• Enunciado 1:
Indique todos os partidos políticos referidos na notícia sobre o programa do governo dos Açores.
• Enunciado 2:
Segundo a notícia sobre o programa do governo dos Açores, onde decorreu a sessão em que o programa foi votado?
• Enunciado 3:
Escreva a continuação da notícia sobre o programa do governo dos Açores a partir do ponto em que termina.

• Texto extraído:
O programa do novo governo dos Açores “passou” esta sexta-feira. PSD, CDS e PPM votaram favoravelmente, o que com a abstenção do Chega, do PAN e da IL permitiu ao programa do Executivo avançar. José Manuel Bolieiro vai, assim, governar com a coligação CDS e PPM e sem "necessidade de acordos", defendeu esta sexta-feira.
O chefe do executivo considerou que o Programa “formaliza uma visão de década para o presente e para o futuro dos Açores”, isto depois de o Partido Socialista e o Bloco de Esquerda terem votaram contra, na sessão que decorreu esta manhã na Assembleia Legislativa da Região Autónoma dos Açores, na ilha do Faial.
“Quem votou contra deseja a instabilidade, colocou-se do lado do problema e não do lado das soluções, onde nós estamos. Essa marca fica inscrita já nesta sessão do parlamento e com a votação de cada um”, afirmou Bolieiro, apontando à bancada do PS e destacando que o Programa de Governo reúne um conjunto de ações "provindas das propostas eleitorais de outros partidos”.
Caso os cinco deputados do Chega se tivessem juntado ao PS e BE no voto contra, haveria uma maioria absoluta para chumbar o documento, o que de acordo com o Estatuto Político-Administrativo dos Açores, implicaria a demissão do executivo.
O Chega queria fazer com que o seu sentido de voto dependesse da entrada — ou não— do partido no executivo, contudo, a exigência não foi atendida e o Chega acabou por deixar cair a reivindicação, admitindo um entendimento com o PSD.
Segundo José Pacheco, deputado do Chega, o entendimento em questão não se trata de um “acordo parlamentar” – como ocorreu em 2020 –, pois não obriga o partido a ter de “votar ou deixar de votar o que quer que seja no parlamento".
O deputado referiu ainda que o Chega deixou cair a reivindicação de integrar o executivo por não andar "atrás de lugares".
"Nós sempre dissemos isto: podíamos trabalhar de qualquer forma. Preferíamos, se calhar, estar dentro do governo, mas talvez seja melhor estarmos fora do governo e, com as nossas propostas, contribuir para que as propostas do governo sejam melhoradas", afirmou José Pacheco.
Antes da votação, Bolieiro tinha referido que ia negociar o orçamento e outras matérias de governação com quem permitisse aprovar o programa do Governo, o que o deixará, então, em negociações com IL, PAN e Chega.
Bolieiro governa com "humildade democrática” e sem “necessidade de acordos”
Depois de aprovado o programa, o chefe do executivo, José Manuel Bolieiro, afirmou que “acatou” a decisão do povo, que é “soberano”, e que, por isso, governará em coligação com o CDS e PPM, mas que terá abertura para o “diálogo e concertação decorrente da pluralidade representativa que o povo quis manter no Parlamento”.
Bolieiro assegurou ainda ter a “postura de humildade democrática” de aceitar e responder “às opções do povo”.
O chefe do executivo considerou ainda que o programa do executivo “formaliza uma visão de década para o presente e para o futuro dos Açores”, que é uma referência estratégica para o arquipélago e oferece um caminho de “continuidade às boas políticas que geram bons resultados”.

• Dados fornecidos:
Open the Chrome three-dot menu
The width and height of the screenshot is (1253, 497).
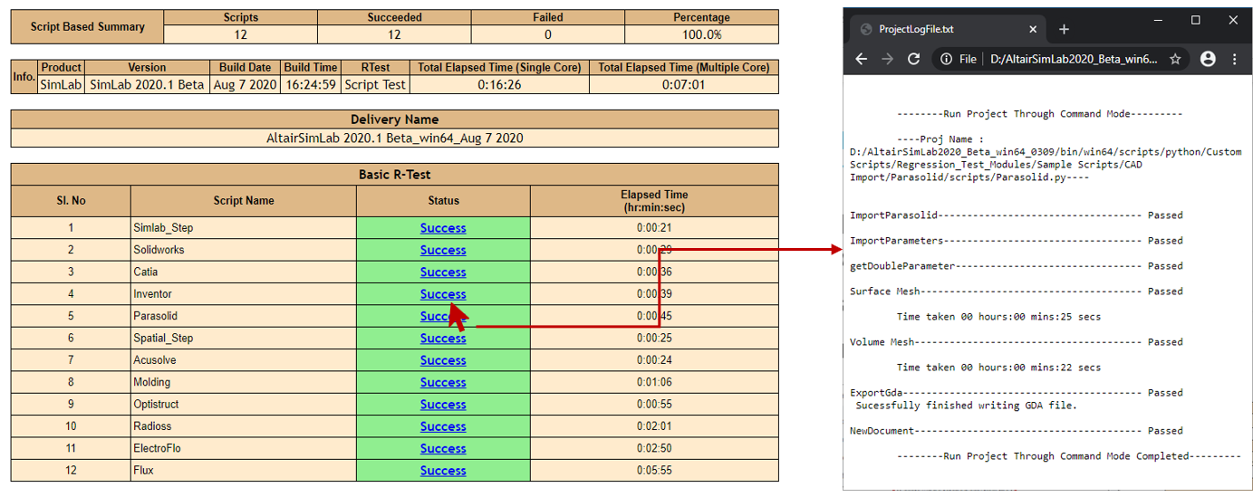pos(1234,59)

• Resposta 1:
PSD, CDS, PPM, Chega, PAN, IL, Partido Socialista (PS) e Bloco de Esquerda (BE).

• Resposta 2:
Na Assembleia Legislativa da Região Autónoma dos Açores, na ilha do Faial.

• Resposta 3:
O Programa do Governo, defendeu, é a referência de “uma estratégia para o futuro e com futuro, de uma estratégia para proteger os mais frágeis e que precisam de ser valorizados, de uma estratégia que dá esperança aos jovens e a todos os açorianos, porque dá espaço ao seu espírito de iniciativa, porque promove a solidariedade entre iguais e desiguais, porque defende a sustentabilidade e o ambiente”.
Já questionado sobre a acusação do Bloco, de que Bolieiro deu uma “cambalhota” em relação às afirmações anteriores – de não contar com o Chega e de agora o seu programa ficar dependente da abstenção do partido para passar –, o chefe do executivo respondeu: “Cambalhota foi a do Bloco de Esquerda, que deixou de ser grupo parlamentar e passou a ser a representação parlamentar.”
Bolieiro defendeu que “os resultados eleitorais falam pelo (…) projeto que o Bloco de Esquerda tem”, considerando que este “é rejeitado pela generalidade dos países que procuram o seu desenvolvimento” e pela maioria dos açorianos e que “o BE não é uma referência nem doutrinária, nem ideológica nem de regime” para “o povo dos Açores” e que, por isso, não está preocupado.
Já sobre a existência de linhas vermelhas, Bolieiro refere que essas existem, “desde logo, a concretização do programa do Governo, que foi legitimado pelo povo e pelo Parlamento” e assegura que não cederá aos seus princípios e valores e ao cumprimento do programa, que descreve como “personalista, humanista, democrático e progressista, porque promove o desenvolvimento dos Açores”.
O presidente do Governo Regional dos Açores justificou ainda que não há “necessidade de acordos” e que não está em causa a assinatura de tal, mas sim “a negociação para estes instrumentos” e explica que o governo seguirá uma perspetiva plurianual — baseada em orientações como no PRR — com a possibilidade de entendimentos.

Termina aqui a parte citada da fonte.